Any help would be appreciated!!


----------



## eyemumforfun (May 20, 2016)

Bump


----------



## VeeDubFamily (Apr 12, 2014)

No those won't work. They are for a B6 Passat. Your '16 is a NMS Passat only sold in North America and China. The B7 is very similar but not exactly the same and sold elsewhere in the world. Not all parts or trims are interchangeable. 

I have a '13 Passat and retrofit Chinese OEM headlights and enabled the AFS and adaptive lighting. This required a good amount of work. Take a look at the thread linked below. 
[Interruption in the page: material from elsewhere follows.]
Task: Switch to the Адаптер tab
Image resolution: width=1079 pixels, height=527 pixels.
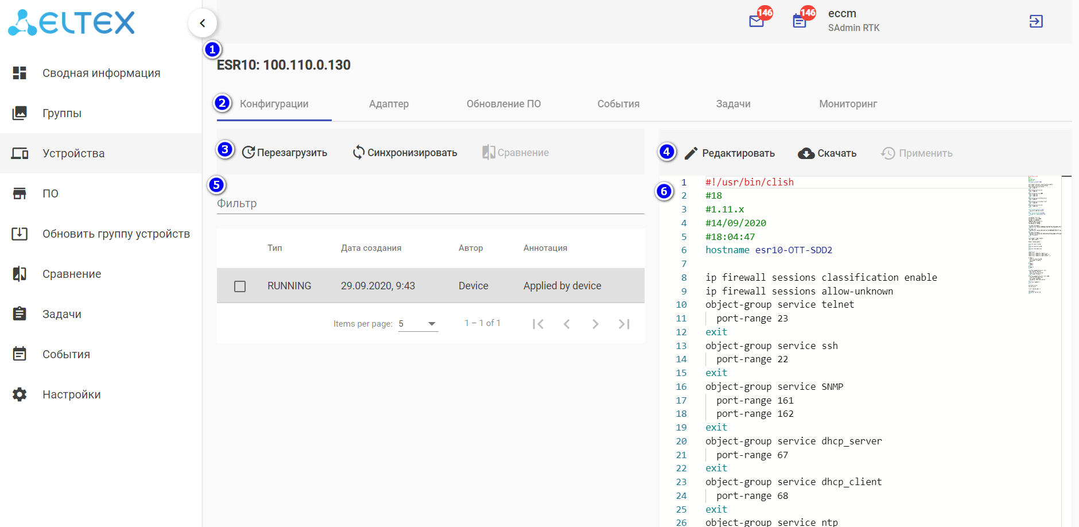Action: 389,104
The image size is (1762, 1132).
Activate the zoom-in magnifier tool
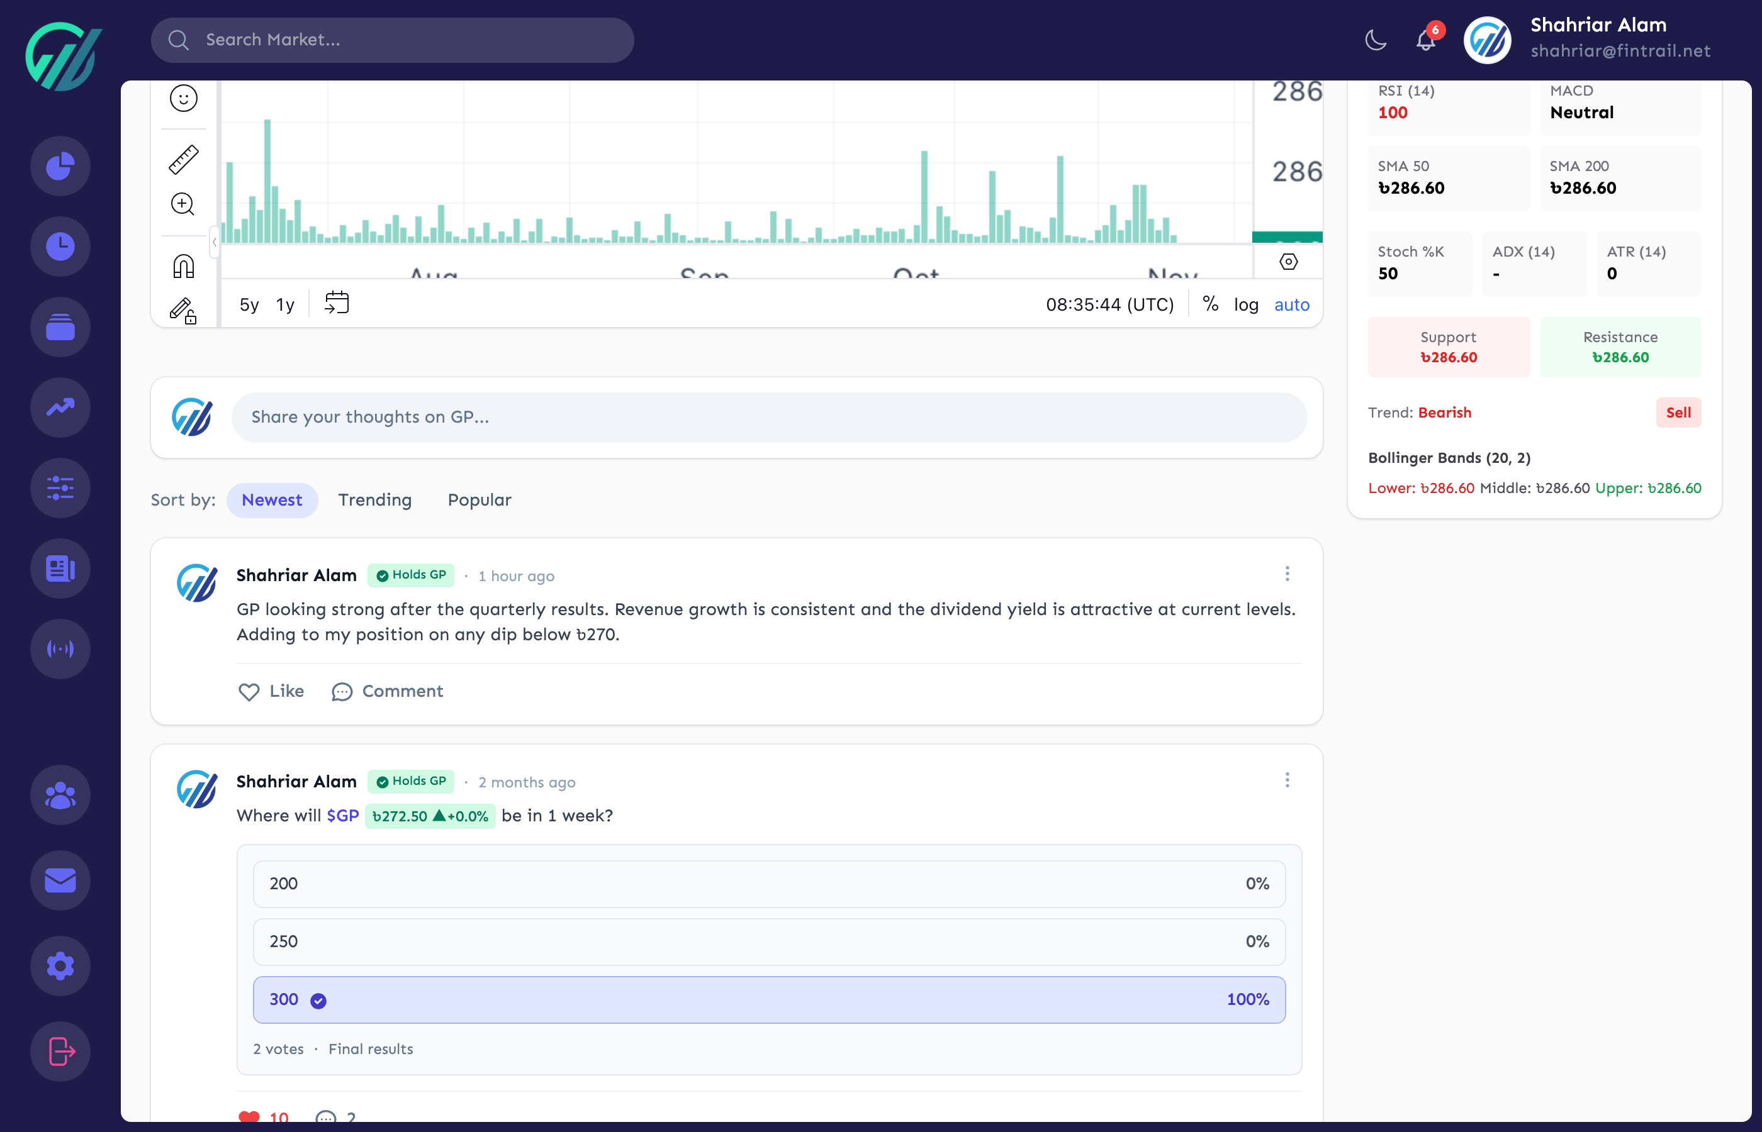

I've heard that the wiring for the '16 is different but I'd bet it's similar enough that what I did may point you in the right direction. 

The parts were all OEM but the harnesses and adaptors were all made here in the states (Florida) by the retailer that sourced the lights. Mine was the first retail kit sold, this was after about a year of waiting while they tested all parts and worked out the bugs. It still required byte 18 coding, the key was having the LED tails too. 

http://forums.mwerks.com/showthread...xterior-Retrofit-(Headlights-amp-Tail-Lights)

Good luck


Josh


----------



## eyemumforfun (May 20, 2016)

VeeDubFamily said:


> No those won't work. They are for a B6 Passat. Your '16 is a NMS Passat only sold in North America and China. The B7 is very similar but not exactly the same and sold elsewhere in the world. Not all parts or trims are interchangeable.
> 
> I have a '13 Passat and retrofit Chinese OEM headlights and enabled the AFS and adaptive lighting. This required a good amount of work. Take a look at the thread linked below.
> 
> ...


Just viewed your light work on your 13...AMAZING JOB!! Really really want my lights done!


----------



## VeeDubFamily (Apr 12, 2014)

Any update on getting yours going?


Josh


----------



## eyemumforfun (May 20, 2016)

No luck...winded up selling the lights on e-bay. Thank you, though!


----------